A sneak preview of the movie The Dark Hobby, All The Pretty Fishes and the Price Paid to Tank Them, presented by The Snorkel Bob Foundation and Paradise Filmworks International, will be shown to Hawai‘i audiences only, prior to worldwide distribution, at the Courtyard by Marriott at Coconut Beach in Kapa‘a this Saturday at 7 p.m.
“The Dark Hobby is a world-class production with a top-tier crew behind it,” said Robert Wintner, widely known as Snorkel Bob in Hawai‘i. He added the movie was already shown on Maui and on the Big Island, and it got much praise and gratitude from the audience.
A sample from Dragon Walk, The Movie, will follow the feature film. Both films were shot on location in Hawai‘i, Indonesia and the Philippines. Tickets are $20 at the door, and $10 for 18 and under. All proceeds from ticket sales benefit the campaign to end aquarium collecting in Hawai‘i.
“The Dark Hobby, All The Pretty Fishes and The Price Paid to Tank Them” is a work-in-progress reef documentary on the three hubs of aquarium extraction — Indonesia, the Philippines and mostly Hawai‘i. Controversy continues with aquarium collectors still working Hawai‘i reefs in violation of a Hawai‘i Supreme Court ruling. Aquarium plunder and consequence is documented, as aquarium collectors blame reef decimation on global warming and pollution. Reef stewardship in The Reef State is in the balance. “The Dark Hobby” presents the pros and cons from both sides of the argument, commercial vs. conservation, and it runs on 75 minutes.
“This movie is red-hot spot-on great, putting the best production, editing, camera and audio crew LA has to offer on a beautiful campaign,” Wintner said.
Dragon Walk, The Movie, was also filmed on location in the Philippines, Indonesia and Hawai‘i. It depicts reef life in optimal conditions, where no commercial extraction occurs. This will be a 20-minute sample.
The Hawaiian Islands host many exotic fish species, and some of the most beautiful are now on the verge of extinction. Conservationists, scientists, aquarium fish collectors and breeders are locked in a controversy over the stunning “treasure of Hawai‘i” — the ornamental fish.

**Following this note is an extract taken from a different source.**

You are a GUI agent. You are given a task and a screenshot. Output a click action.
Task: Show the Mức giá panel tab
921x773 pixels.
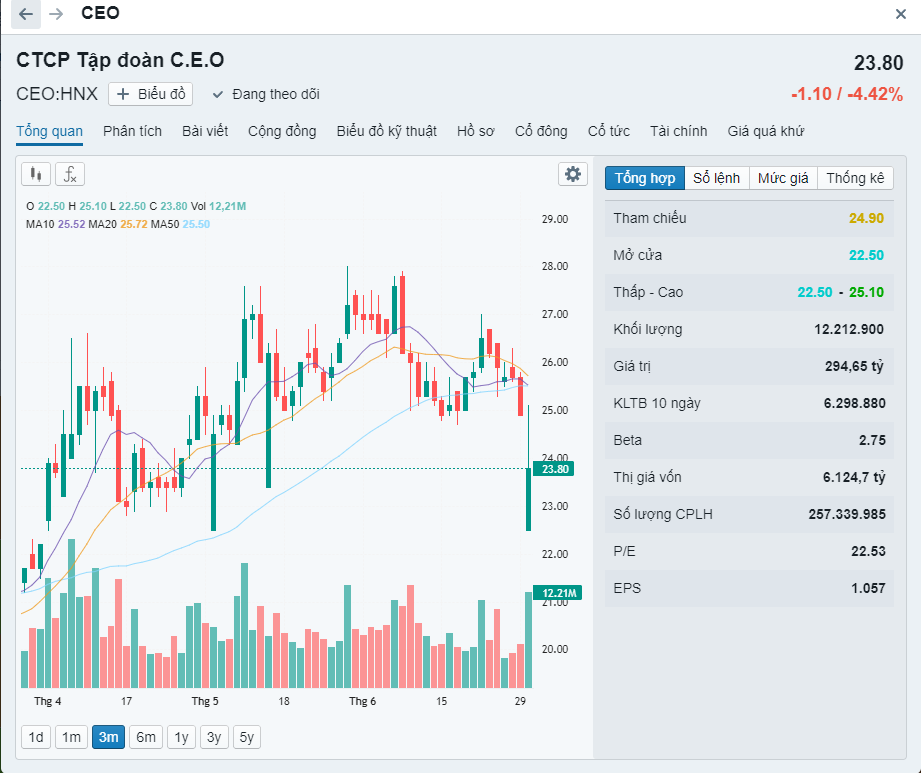pyautogui.click(x=783, y=178)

The Hawai‘i aquarium trade has been catching reef fish for U.S. and global hobby tanks for decades. There have been no catch limits, no limit on the number of catchers, and no constraints on rare, endemic or vanishing species. Fish advocates report that the number of fish has decreased drastically, decimating Hawai‘i reefs, and that taking fish from their natural habitat should be halted entirely.
Reef-based tourism generates hundreds of millions in Hawai‘i annually, and many Hawai‘i residents want aquarium collecting banned.
Others make their living from catching and supplying exotic fish to hobbyists, and still others breed fish in captivity to fill U.S. and global demand.
The lucrative trade who depend on reef wildlife to populate the tanks, and to drive sales of tanks and paraphernalia resist any change to the supply chain of reef wildlife caught in the reef.
The Dark Hobby is an entertaining expose on this crisis, and the ongoing political struggle. At any given moment, 28 million fish are in the aquarium trade pipeline from point of capture to home hobbyist tank.
They represent more than 1,800 species, and many die within a year of capture, generating even more demand.
Our understanding of the hierarchy of fish living on the reef is increasing. Current scientific research reveals that fish have much greater intelligence than previously known, including recognizing human faces, feeling pain and making plans. The search for solutions continues. Will the fish be protected?